Tiny Humans

 Not sure if ya'll knew this but children are humans. And I don't like that they don't get treated like such. They are an EXTENSION of you; they are not you and they will never be you, and you shouldn't want them to be and I mean that in a respectful way. Of course they'll take on personality traits and characteristics because, duh genetics and science and things but you don't get to shape their personality to be who you want them to be. Let the babies explore themselves, be who they are, and you guide them along the way.

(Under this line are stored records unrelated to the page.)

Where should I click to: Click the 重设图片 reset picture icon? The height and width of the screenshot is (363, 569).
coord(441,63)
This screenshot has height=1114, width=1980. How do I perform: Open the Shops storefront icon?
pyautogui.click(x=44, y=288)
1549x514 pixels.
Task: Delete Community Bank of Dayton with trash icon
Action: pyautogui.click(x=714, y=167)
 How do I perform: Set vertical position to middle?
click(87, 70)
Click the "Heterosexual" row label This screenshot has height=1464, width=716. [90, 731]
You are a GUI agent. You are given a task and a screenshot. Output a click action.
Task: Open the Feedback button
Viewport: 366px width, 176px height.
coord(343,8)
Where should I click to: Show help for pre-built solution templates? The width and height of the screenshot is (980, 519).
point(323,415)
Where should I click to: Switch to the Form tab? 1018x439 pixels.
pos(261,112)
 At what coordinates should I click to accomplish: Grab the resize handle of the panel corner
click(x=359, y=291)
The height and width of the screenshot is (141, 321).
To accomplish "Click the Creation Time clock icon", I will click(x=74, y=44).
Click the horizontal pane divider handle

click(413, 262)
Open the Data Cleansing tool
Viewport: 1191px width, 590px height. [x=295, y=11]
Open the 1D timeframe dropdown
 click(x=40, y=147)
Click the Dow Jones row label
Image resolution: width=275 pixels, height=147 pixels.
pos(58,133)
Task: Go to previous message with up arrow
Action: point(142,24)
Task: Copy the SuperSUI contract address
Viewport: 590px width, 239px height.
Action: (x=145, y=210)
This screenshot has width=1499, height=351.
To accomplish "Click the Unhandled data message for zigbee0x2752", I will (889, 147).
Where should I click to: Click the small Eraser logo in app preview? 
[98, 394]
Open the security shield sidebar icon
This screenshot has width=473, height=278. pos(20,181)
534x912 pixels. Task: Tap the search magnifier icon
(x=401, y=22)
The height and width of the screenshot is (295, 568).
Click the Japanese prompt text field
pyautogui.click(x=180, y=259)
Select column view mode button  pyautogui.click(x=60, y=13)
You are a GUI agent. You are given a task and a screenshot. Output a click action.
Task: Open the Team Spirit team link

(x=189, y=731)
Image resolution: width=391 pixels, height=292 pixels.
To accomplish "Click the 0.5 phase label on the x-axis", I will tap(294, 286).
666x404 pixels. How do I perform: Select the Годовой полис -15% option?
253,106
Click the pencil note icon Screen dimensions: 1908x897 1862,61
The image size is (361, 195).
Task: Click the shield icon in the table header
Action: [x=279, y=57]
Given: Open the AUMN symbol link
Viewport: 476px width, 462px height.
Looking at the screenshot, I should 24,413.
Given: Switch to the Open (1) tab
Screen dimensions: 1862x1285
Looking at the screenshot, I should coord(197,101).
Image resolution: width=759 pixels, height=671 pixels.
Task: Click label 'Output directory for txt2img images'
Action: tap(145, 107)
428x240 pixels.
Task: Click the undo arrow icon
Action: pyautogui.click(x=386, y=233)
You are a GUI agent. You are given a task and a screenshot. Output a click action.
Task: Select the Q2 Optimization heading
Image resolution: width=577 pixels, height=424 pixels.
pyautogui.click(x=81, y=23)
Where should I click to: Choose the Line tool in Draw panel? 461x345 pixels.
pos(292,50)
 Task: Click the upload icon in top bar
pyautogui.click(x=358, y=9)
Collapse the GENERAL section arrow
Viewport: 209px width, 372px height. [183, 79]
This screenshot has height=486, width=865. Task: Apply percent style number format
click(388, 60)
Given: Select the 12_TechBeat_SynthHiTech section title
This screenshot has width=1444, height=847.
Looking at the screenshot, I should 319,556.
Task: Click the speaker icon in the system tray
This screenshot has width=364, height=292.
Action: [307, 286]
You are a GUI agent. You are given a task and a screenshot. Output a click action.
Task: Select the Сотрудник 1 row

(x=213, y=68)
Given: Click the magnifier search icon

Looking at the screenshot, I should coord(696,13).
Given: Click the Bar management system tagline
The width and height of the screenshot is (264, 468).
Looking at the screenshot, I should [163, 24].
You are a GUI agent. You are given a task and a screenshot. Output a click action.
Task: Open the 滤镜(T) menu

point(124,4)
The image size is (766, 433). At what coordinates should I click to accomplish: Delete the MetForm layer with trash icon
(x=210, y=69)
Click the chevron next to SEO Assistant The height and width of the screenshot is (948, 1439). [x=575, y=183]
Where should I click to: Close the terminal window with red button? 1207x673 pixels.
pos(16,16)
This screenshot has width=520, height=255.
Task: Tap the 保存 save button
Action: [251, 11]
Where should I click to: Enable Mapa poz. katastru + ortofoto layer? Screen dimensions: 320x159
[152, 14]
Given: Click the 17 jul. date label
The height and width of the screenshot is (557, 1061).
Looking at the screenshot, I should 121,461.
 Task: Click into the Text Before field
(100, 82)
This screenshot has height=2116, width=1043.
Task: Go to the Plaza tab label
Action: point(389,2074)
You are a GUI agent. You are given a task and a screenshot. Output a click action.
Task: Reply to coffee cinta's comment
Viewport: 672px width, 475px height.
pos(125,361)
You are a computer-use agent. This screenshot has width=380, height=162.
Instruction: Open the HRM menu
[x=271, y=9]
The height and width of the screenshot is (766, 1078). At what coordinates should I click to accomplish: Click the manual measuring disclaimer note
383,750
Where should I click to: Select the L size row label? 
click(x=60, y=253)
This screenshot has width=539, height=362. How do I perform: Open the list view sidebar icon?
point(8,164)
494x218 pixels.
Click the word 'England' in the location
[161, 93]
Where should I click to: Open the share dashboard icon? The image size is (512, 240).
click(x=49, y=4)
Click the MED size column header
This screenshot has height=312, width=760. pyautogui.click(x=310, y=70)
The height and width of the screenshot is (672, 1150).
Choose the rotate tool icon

Parents have to release this control they have on their children. Some people grew up in controlling households so that's all they know how to do when it comes to parenting, but then you get the black sheep of the family who's soul understands the assignment and that's why they rebel (I'm speaking for myself as well). That's the generational curse breaker, the generational trauma healer. Be gentle with them because they have a lot on their plate. They had to come back to this hell hole and fix everything ya'll managed to mess up. They're the "don't touch it, I got it" of the family because if they don't do it then it won't get done.

Children are allowed to have emotions, fyi. Things upset them and that's okay. These new kids are a lot more in tune with their emotions as well and you have to let them be otherwise they will grow up to resent you because you never gave them a safe space for their emotions and now they have to unpack all of that as an adult and reparent themselves. This will strain their relationships of all kinds and more than likely land them in therapy to undo what you've caused. Listen to your children; they're little people with big feelings they don't understand. When they say something upsets them don't gaslight them and try to tell them how they should feel; listen to what bothers them, reflect on how and why your actions upset them, APOLOGIZE IN THEIR APOLOGY LANGUAGE (yeah, this is a thing), and then have positive reinforcement. All it takes is a calm and civilized conversation. The yelling and cussing isn't necessary because while that may be a child, that's a child with feelings, a memory, and that will one day be an adult. Teach them young about emotional intelligence and emotional control and watch them blossom into the best versions of themselves.

It starts with children; it starts with their emotions. They don't understand why they feel the way they do and they don't need to be yelled at for feeling them. Your job as a parent is to help them navigate these big emotions they don't understand and remind them every time that they are valid. Invalidation is usually how people pleasers are sprouted as adults. They'll stay in situations where their feelings are constantly invalidated and they'll feel their opinions/feelings aren't worth being expressed which will make them more prone to emotional, mental, and verbal abuse. They won't be able to speak up for themselves because what's the point? Their feelings were never catered to before, what would make this time any different?